A technology such as robotic process automation drives the automation of manual processes in financial processing areas and, critically, can offer returns on investment. Blockchain also has the potential to streamline trust-based transactions and offer productivity benefits.

Non-technological innovation can yield significant improvements too. In large companies, simplifying the budgeting process (sometimes a bloated six-month process that sucks energy out of an entire organisation) can improve outcomes and release energy for more creative endeavours.

As for increasing value, analytics (typically cloud-based) and cognitive technologies (artificial intelligence) provide significant opportunities for finance to offer new insights into the business that were hitherto unavailable. This can extend from growth and cost trends to risk management.

Finally, be hyper-aware and ask strategic questions. If one of the biggest issues for innovators is funding, then the other main problem is trying to convince uninitiated executives of future opportunities and getting them to focus beyond current issues. CFOs have been part of this challenge.

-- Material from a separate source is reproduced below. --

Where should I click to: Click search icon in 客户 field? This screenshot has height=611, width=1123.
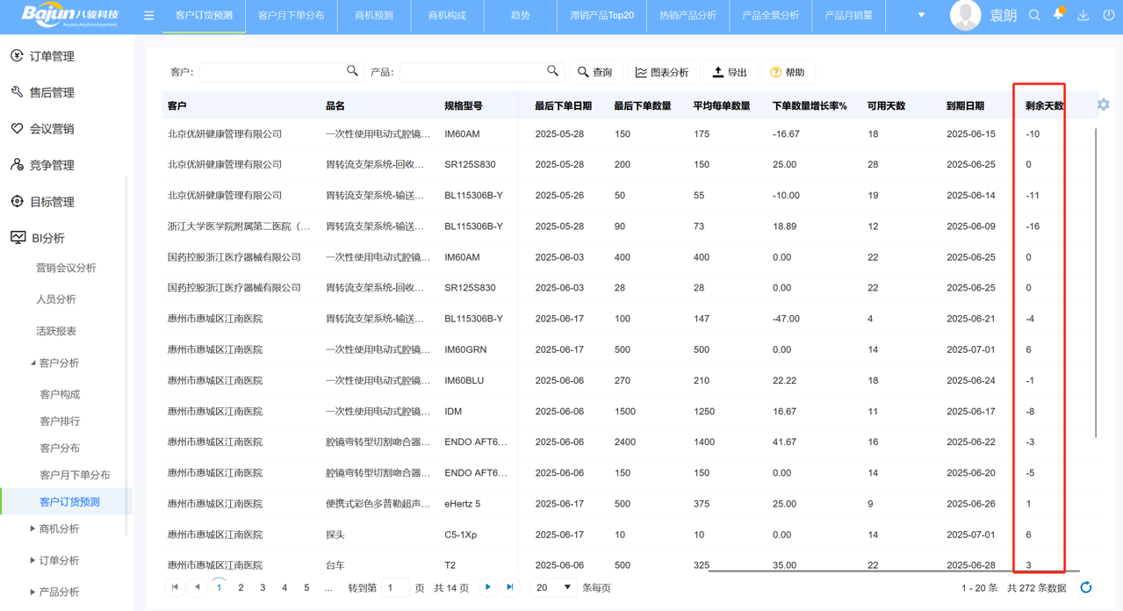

In this rapidly changing landscape of new business models and new-use cases for maturing technology, CFOs can add the most value by being hyper-aware of external environments and trends. This will allow them to move beyond asking the tough financial questions; it will enable them to seek more holistic solutions and innovations, and test whether the best innovation approaches are being deployed.

With innovation being so vital to future success, it’s time for all CFOs to make the leap from being bean counters to bean sprouters. CEOs, board members and shareholders would be wise to insist on this transformation.